### 出題 1:
セクシー地帯の感想文から、「サラリーマンの吉岡・吉田輝雄」から「う完璧な三股状態なのだった。」までを、その語句も含めて一字も変えずに返してください。

### 読解用抜粋:

+-------+

「日本映画の感想文」のトップページへ

「サイトマップ」へ


セクシー地帯(ライン)


■公開:1961年
■制作:新東宝
■監督:石井輝男
■助監:深町幸男
■脚本:石井輝男
■原作:
■撮影:
■音楽:
■美術:
■主演:三原葉子
■寸評:なんでいつもそんなトロいんだ、輝雄ちゃんったら!


 サラリーマンの吉岡・吉田輝雄は部長から預かった手帳をボインの女スリ・三原葉子にスラれてしまい、挙句にモタモタしていた彼はスリの共犯として逮捕されてしまう。部長に貰い下げてもらい事無きを得たかに思えた吉田であったが、急に大阪への左遷が決まる。吉田には恋人・三条魔子がいた。ところが三条はさる組織から派遣された商売女。部長ともラブアフェアな関係を持ち、関西のオヤジというパトロンとは援助交際という完璧な三股状態なのだった。

 しかし三条は実は吉田に本気で惚れていたので、部長に左遷をやめさせようとする。今までの関係を洗いざらいぶちまけると脅迫したのだった。そんなこととはつゆ知らず、純朴な吉田は三条のアパートに立ちよったが返事が無かったので落胆し、仕方無く、部長のところへ自分で謝りに出かける。

+-------+

### 課題資料:

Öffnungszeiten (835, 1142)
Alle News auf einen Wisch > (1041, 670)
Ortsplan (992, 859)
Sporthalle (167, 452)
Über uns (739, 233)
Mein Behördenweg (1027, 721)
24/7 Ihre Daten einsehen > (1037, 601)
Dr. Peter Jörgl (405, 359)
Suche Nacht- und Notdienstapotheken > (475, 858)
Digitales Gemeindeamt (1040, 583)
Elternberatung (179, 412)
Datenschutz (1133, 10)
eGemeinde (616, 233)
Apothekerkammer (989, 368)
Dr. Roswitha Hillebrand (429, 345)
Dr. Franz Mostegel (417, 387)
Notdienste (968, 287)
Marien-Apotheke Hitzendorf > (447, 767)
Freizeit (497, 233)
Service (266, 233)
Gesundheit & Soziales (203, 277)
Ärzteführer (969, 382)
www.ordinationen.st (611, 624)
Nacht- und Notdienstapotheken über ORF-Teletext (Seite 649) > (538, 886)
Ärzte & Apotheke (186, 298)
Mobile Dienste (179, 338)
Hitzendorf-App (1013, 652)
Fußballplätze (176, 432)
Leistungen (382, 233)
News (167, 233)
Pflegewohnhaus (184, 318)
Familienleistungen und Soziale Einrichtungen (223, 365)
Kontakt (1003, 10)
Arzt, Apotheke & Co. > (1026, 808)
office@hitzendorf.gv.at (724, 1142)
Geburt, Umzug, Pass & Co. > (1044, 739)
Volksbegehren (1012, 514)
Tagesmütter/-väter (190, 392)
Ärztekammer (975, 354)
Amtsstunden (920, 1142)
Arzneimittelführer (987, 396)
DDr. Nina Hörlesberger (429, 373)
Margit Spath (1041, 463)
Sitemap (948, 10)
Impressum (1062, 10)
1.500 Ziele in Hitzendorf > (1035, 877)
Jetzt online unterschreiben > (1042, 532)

+-------+

### 出題 2:
記録の先頭から「Freizeit (497, 233)」を含む行まで、その行も含めて各行の文言ごと書き直し、解答の座標はすべての数値に106を足して移す。ほかの行は出さないこと。

### 最終解答 1:
サラリーマンの吉岡・吉田輝雄は部長から預かった手帳をボインの女スリ・三原葉子にスラれてしまい、挙句にモタモタしていた彼はスリの共犯として逮捕されてしまう。部長に貰い下げてもらい事無きを得たかに思えた吉田であったが、急に大阪への左遷が決まる。吉田には恋人・三条魔子がいた。ところが三条はさる組織から派遣された商売女。部長ともラブアフェアな関係を持ち、関西のオヤジというパトロンとは援助交際という完璧な三股状態なのだった。

### 最終解答 2:
Öffnungszeiten (941, 1248)
Alle News auf einen Wisch > (1147, 776)
Ortsplan (1098, 965)
Sporthalle (273, 558)
Über uns (845, 339)
Mein Behördenweg (1133, 827)
24/7 Ihre Daten einsehen > (1143, 707)
Dr. Peter Jörgl (511, 465)
Suche Nacht- und Notdienstapotheken > (581, 964)
Digitales Gemeindeamt (1146, 689)
Elternberatung (285, 518)
Datenschutz (1239, 116)
eGemeinde (722, 339)
Apothekerkammer (1095, 474)
Dr. Roswitha Hillebrand (535, 451)
Dr. Franz Mostegel (523, 493)
Notdienste (1074, 393)
Marien-Apotheke Hitzendorf > (553, 873)
Freizeit (603, 339)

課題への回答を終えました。